Thesis: 3.5 Conclusion and discussion
Previous research has shown the importance of the nature of ties in a variety of network-based processes (Barrat et al., 2004; Coleman, 1988; Granovetter, 1973; Hansen, 1999; Krackhardt, 1992; Pastor-Satorras and Vespignani, 2004; Simmel, 1950; Uzzi, 1997). Drawing on measures for detecting topological rich-club orderings, we proposed a new general framework for the study of patterns of interactions among selected nodes in weighted networks. We tested this framework on three networks from the domains of transportation, scientific collaboration, and online communication. We extracted increasingly restrictive subsets of prominent nodes based on their degree, strength and average weight. Then, for each of these subsets, we examined whether the prominent nodes were more prone to direct their efforts towards one another than would be expected if the targets of these efforts were chosen randomly. Our results show that two of the networks analysed display non-trivial weighted rich-club effects among highly connected nodes. Conversely, when subsets were based on node strength and average weight, we found that prominent nodes tend to forge stronger ties with one another than randomly expected in all the networks.

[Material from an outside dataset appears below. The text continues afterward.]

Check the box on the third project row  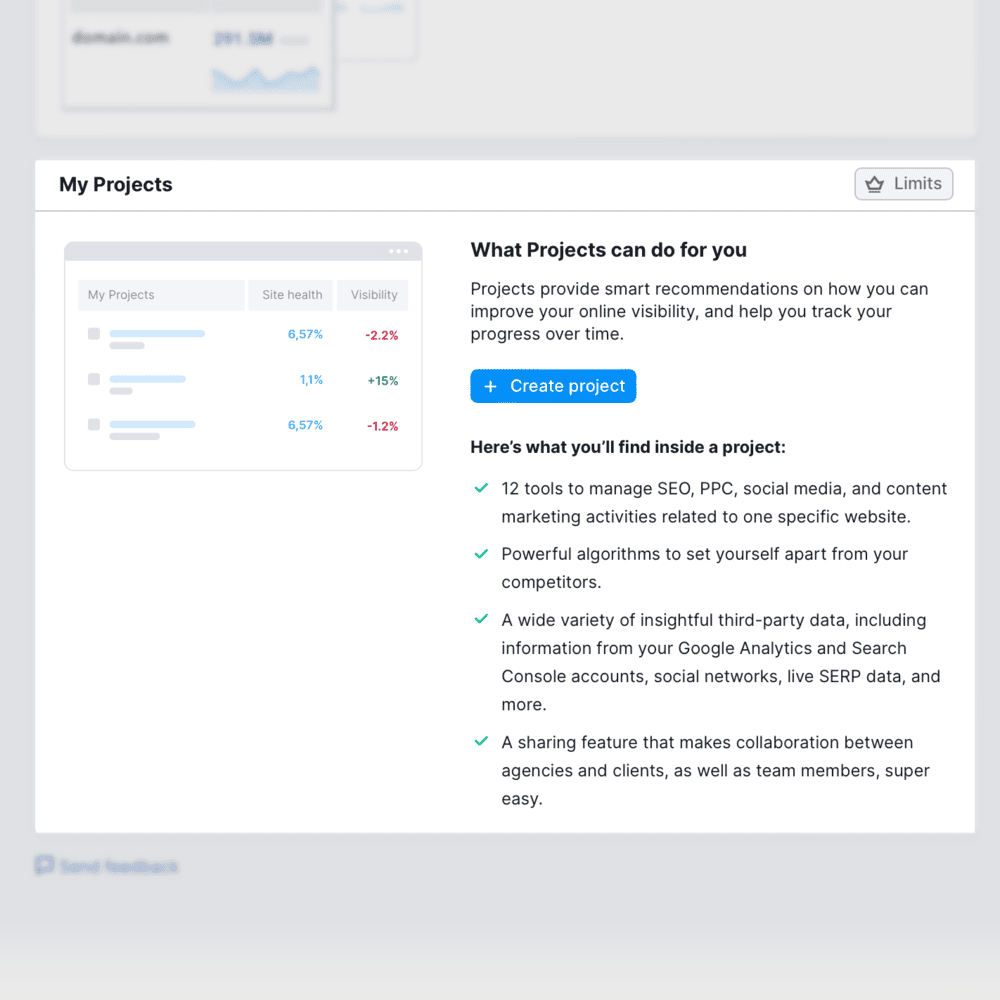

The proposed method is widely applicable as it allows for an assessment of the control benefits of any subset of nodes. Prominence does not necessarily originate from network properties, such as node degree, strength, or average weight. To the extent that the nodes of a network can be ordered accordingly to a given property, our framework suggests several new ideas for future research. For example, how do performance, centrality, status, age, and size impact on the ability of nodes to control the strongest ties in a network? By providing insights into how prominent nodes, selected accordingly to different parameters, choose to direct their efforts towards one another, the proposed method represents a step towards furthering our understanding of the global organisation of complex networks.